Work item :: Copy exactly the stretch of data below from the line with "The height and" through the line with "the light bulb", including both of those lines.

Available data ::
■ ■ ■

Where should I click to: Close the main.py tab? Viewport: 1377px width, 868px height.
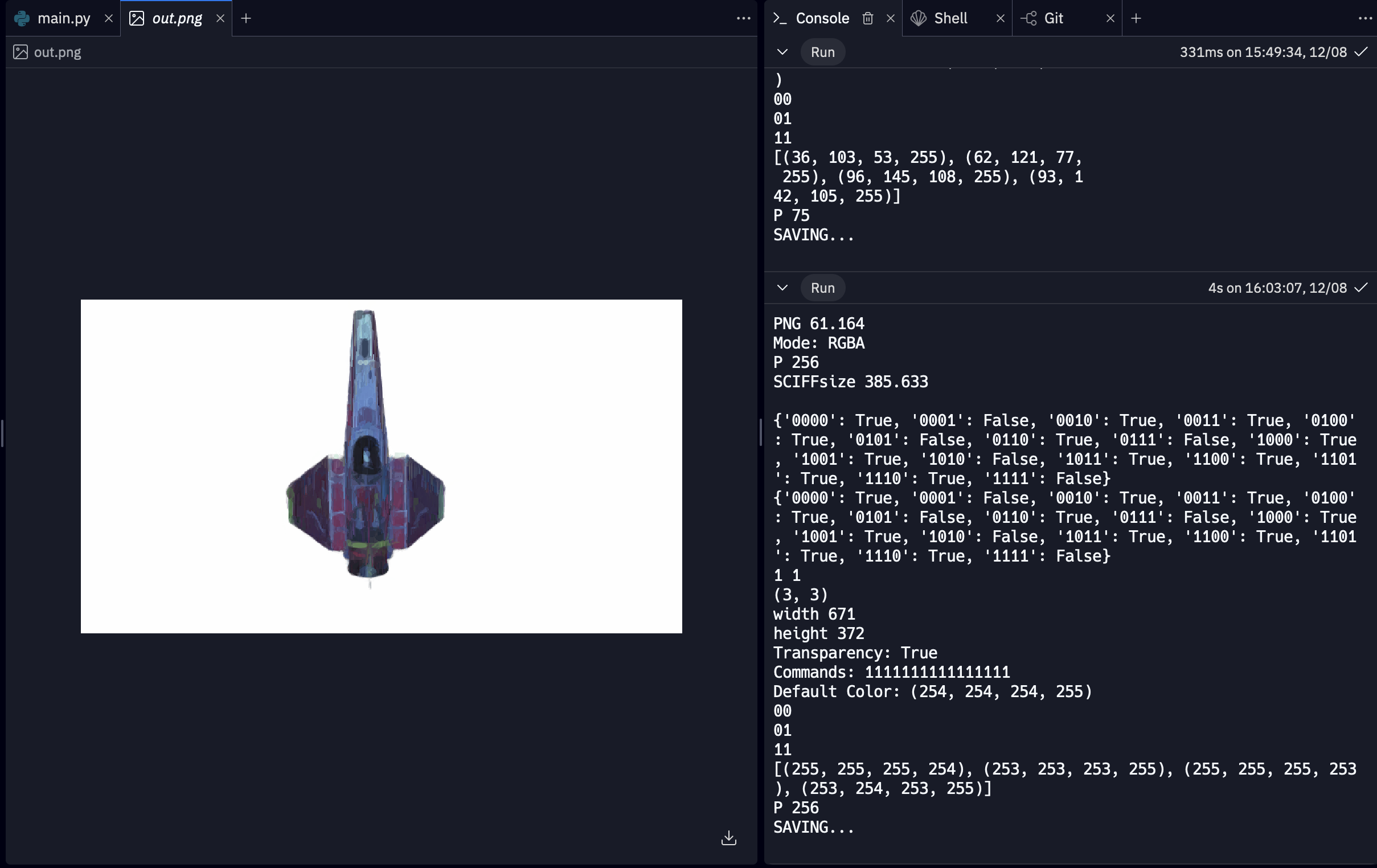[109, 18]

■ ■ ■

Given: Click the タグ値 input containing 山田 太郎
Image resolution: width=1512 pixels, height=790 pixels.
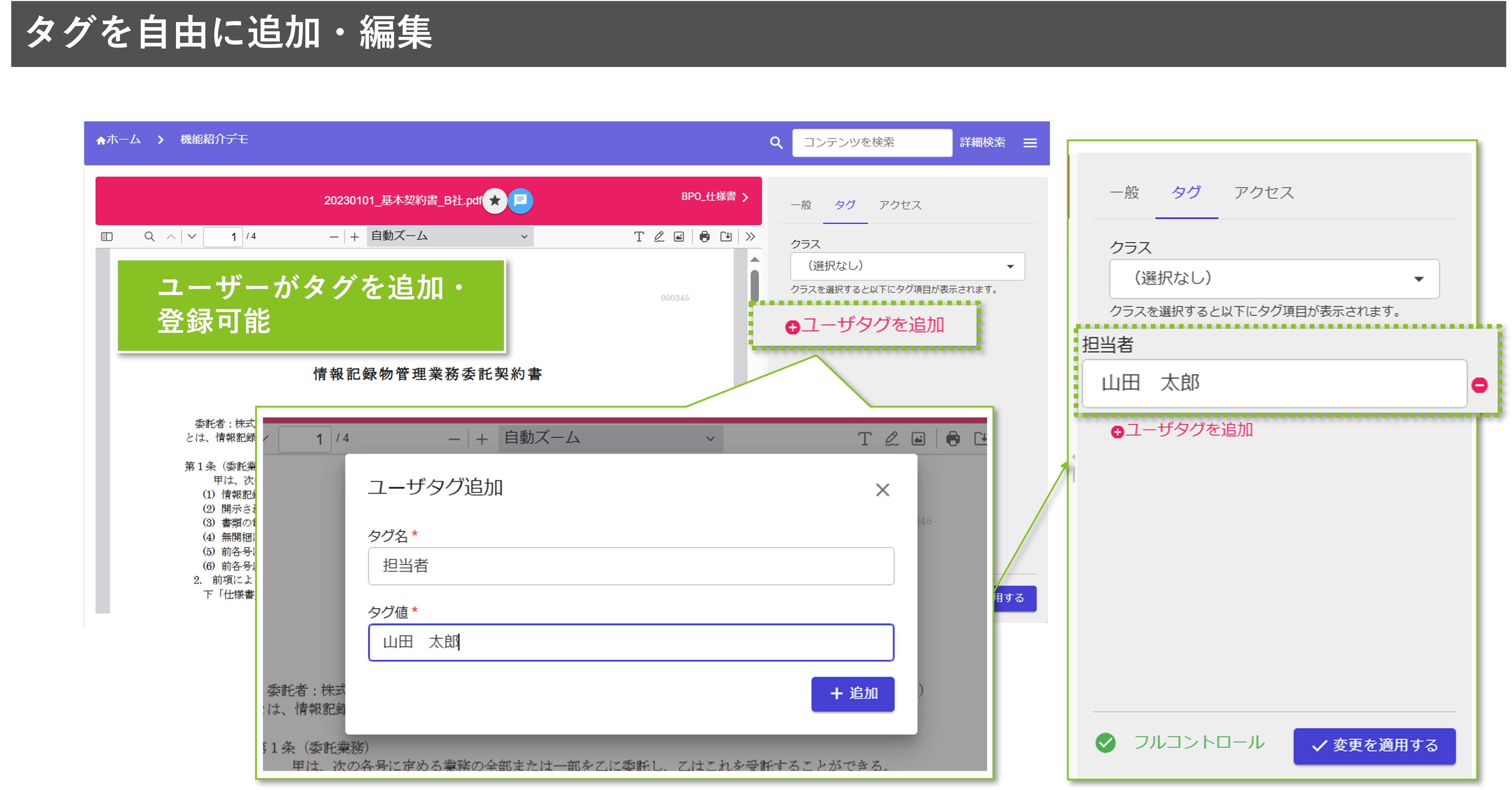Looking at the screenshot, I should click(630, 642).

■ ■ ■

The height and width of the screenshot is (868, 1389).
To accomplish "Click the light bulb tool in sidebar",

■ ■ ■

Expected answer ::
The height and width of the screenshot is (868, 1389).
To accomplish "Click the light bulb tool in sidebar",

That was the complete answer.